Additional Claims Made

Additional claims for fraud, negligent misrepresentation, negligence, breach of fiduciary duty, third-party beneficiary breach of contract, constructive trust, mutual mistake, gross negligence, aiding and abetting breach of fiduciary duty, aiding and abetting fraud and unjust enrichment were made.

On July 29, 2010, Judge Marrero ruled that the investors' state law claims are not preempted by New York's Martin Act (Anwar I), and in an Aug. 18, 2010, ruling (Anwar II), Judge Marrero held that the investors have properly stated a claim against the FG defendants and the fee defendants and have properly pleaded their securities law claims under the group pleading doctrine.

The investors are represented by David Boies of Boies, Schiller & Flexner in Armonk, N.Y.; David A. Barrett and Howard L. Vickery of Boies Schiller in New York; Stuart H. Singer, Carlos M. Sires and Sashi Bach Baruchow of Boies Schiller in Fort Lauderdale, Fla.; Robert C. Finkel, Carl L. Stine and James A. Harrod of Wolf Popper in New York; Christopher Lovell and Victor E. Stewart of Lovell Stewart Halebian in New York; Robert S. Schachter and Hilary Sobel of Zwerling Schachter & Zwerling in New York; Steven J. Toll and S. Douglas Bunch of Cohen Milstein Sellers & Toll in Washington, D.C.; Daniel W. Krasner and Gregory M. Nespole of Wolf Haldenstein Adler Freeman & Herz in New York; and David A Gehn of Gusrae, Kaplan, Bruno & Nusbaum in New York.

Defendants

PwC Accountants N.V. is represented by William R. Maquire, Sarah L. Cave, Savvas A. Foukas and Gabrielle S. Marshall of Hughes Hubbard & Reed in New York.

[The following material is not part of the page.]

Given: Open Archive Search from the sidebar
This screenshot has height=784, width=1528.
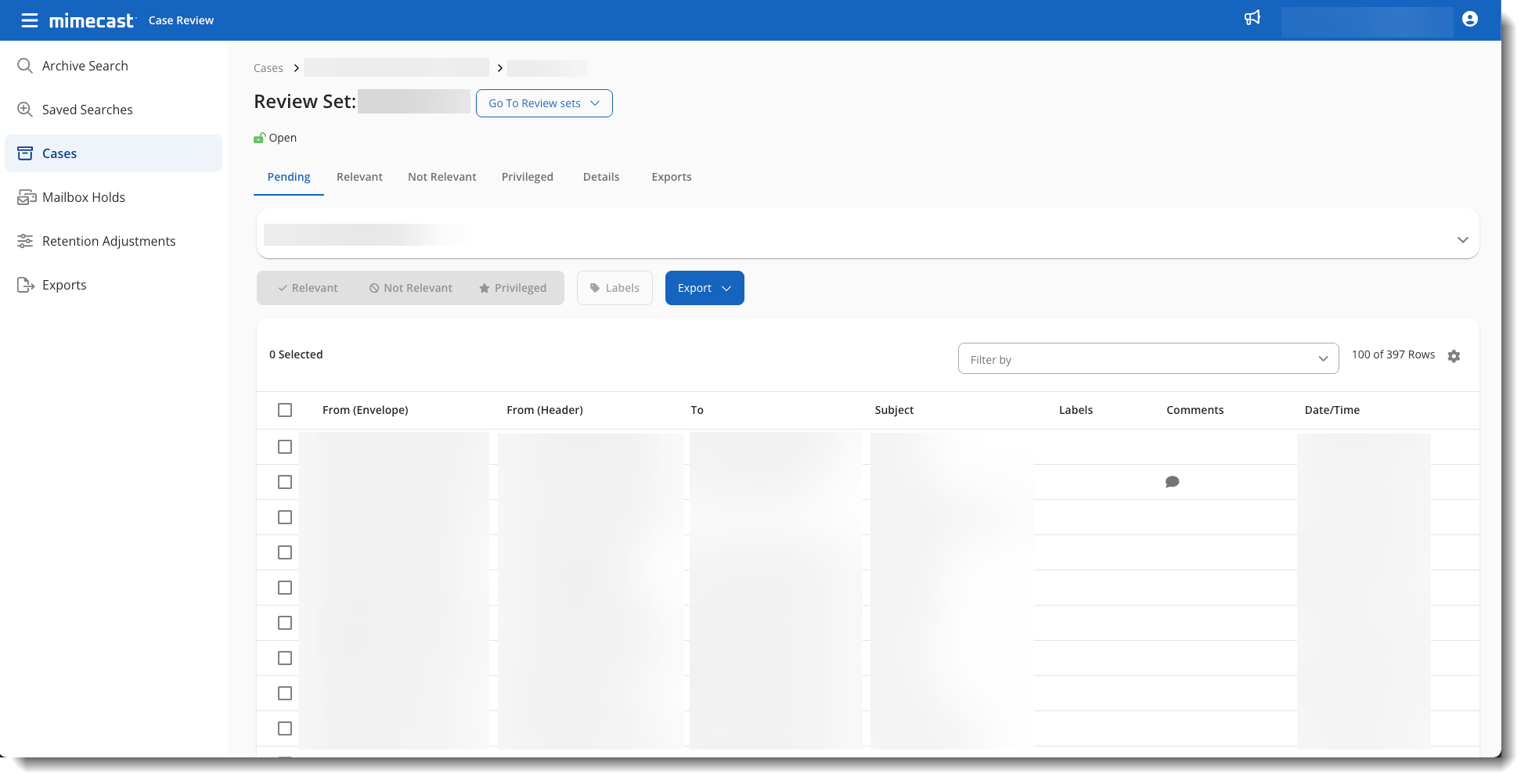Looking at the screenshot, I should (85, 66).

Francoeur is represented by Kenneth A. Zitter of New York. GlobeOp is represented by Jonathan D. Cogan and Michael S. Kim of Kobre & Kim in New York and Grant B. Rabenn of Kobre & Kim in Washington, D.C.

The Citco defendants are represented by Lewis N. Brown and Amanda M. McGovern of Gilbride, Heller & Brown in Miami and Eliot Lauer and Michael Moscato of Curtis, Mallet-Prevost, Colt & Mosle in New York. Lion Fairfield Capital Management Ltd. is represented by Lawrence P. Eagel, Paul D. Wexler and Jeffrey A. Carpenter of Bragar Wexler Eagel & Squire in New York. PwC International is represented by Howard M. Shapiro, Fraser L. Hunter Jr., Anne K. Small and Brad E. Konstandt Wilmer Cutler Pickering Hale and Dorr in New York.

PwC LLP is represented by Andrew M. Genser of Kirkland & Ellis in New York and Emily Nicklin and Timothy A. Duffy of Kirkland & Ellis in Chicago. The fee defendants are represented by Edward M. Spiro of Morvillo, Abramowitz, Grand, Iason, Anello & Bohrer in New York and Mark G. Cunha, Michael J. Chepiga and Peter E. Kazanoff of Simpson Thacher & Bartlett in New York.

The FG defendants are represented by Cunha, Chepiga and Kazanoff of Simpson Thacher in New York; Marc E. Kasowitz and Daniel J. Fetterman of Kasowitz Benson Torres & Friedman in New York; Andrew Levander and David Hoffner of Dechert in New York; Glenn Kurtz and Andrew Hammond of White & Case in New York; and Mark Goodman and Helen Cantwell of Debevoise & Plimpton in New York.